__ACTIVITY__: Reproduce exactly the line that contains "Click the latest large green candlestick" and all lines that follow it in the records below, ending with the last one.

__DATA SECTION__:
*** Begin section ***

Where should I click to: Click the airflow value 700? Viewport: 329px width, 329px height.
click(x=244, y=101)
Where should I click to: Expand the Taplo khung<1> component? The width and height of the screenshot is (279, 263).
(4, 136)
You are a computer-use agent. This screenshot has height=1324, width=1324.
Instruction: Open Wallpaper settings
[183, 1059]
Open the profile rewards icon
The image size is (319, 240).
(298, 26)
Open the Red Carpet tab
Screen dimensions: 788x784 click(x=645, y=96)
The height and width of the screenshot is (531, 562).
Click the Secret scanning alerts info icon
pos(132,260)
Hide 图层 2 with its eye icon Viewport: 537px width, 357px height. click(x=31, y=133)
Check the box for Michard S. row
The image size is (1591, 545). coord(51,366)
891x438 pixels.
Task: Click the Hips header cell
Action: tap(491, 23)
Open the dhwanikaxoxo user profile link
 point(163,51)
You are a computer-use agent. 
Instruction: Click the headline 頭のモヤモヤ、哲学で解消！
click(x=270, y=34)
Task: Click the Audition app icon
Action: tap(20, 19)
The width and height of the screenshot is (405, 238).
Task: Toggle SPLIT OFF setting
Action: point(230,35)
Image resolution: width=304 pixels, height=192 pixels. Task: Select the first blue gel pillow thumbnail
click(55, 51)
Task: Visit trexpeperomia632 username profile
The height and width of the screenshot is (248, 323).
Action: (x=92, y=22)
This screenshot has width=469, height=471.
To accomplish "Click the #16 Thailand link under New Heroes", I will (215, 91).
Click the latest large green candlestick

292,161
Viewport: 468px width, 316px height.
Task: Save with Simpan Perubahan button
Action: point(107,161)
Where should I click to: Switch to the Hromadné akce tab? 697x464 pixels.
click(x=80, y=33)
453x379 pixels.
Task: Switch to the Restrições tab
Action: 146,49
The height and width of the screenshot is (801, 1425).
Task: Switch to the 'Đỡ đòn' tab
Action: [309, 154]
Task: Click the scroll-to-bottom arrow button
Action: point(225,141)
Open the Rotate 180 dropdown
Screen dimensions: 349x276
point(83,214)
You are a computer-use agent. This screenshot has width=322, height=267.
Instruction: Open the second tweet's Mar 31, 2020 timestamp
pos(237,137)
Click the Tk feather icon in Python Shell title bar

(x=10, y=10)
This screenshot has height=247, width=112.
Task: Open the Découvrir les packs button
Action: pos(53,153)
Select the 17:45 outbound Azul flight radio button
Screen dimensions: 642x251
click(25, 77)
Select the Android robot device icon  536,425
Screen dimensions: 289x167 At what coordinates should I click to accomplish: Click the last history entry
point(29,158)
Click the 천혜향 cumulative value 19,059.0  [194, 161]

*** End section ***

__WRITTEN RESPONSE__:
Click the latest large green candlestick

292,161
Viewport: 468px width, 316px height.
Task: Save with Simpan Perubahan button
Action: point(107,161)
Where should I click to: Switch to the Hromadné akce tab? 697x464 pixels.
click(x=80, y=33)
453x379 pixels.
Task: Switch to the Restrições tab
Action: 146,49
The height and width of the screenshot is (801, 1425).
Task: Switch to the 'Đỡ đòn' tab
Action: [309, 154]
Task: Click the scroll-to-bottom arrow button
Action: point(225,141)
Open the Rotate 180 dropdown
Screen dimensions: 349x276
point(83,214)
You are a computer-use agent. This screenshot has width=322, height=267.
Instruction: Open the second tweet's Mar 31, 2020 timestamp
pos(237,137)
Click the Tk feather icon in Python Shell title bar

(x=10, y=10)
This screenshot has height=247, width=112.
Task: Open the Découvrir les packs button
Action: pos(53,153)
Select the 17:45 outbound Azul flight radio button
Screen dimensions: 642x251
click(25, 77)
Select the Android robot device icon  536,425
Screen dimensions: 289x167 At what coordinates should I click to accomplish: Click the last history entry
point(29,158)
Click the 천혜향 cumulative value 19,059.0  [194, 161]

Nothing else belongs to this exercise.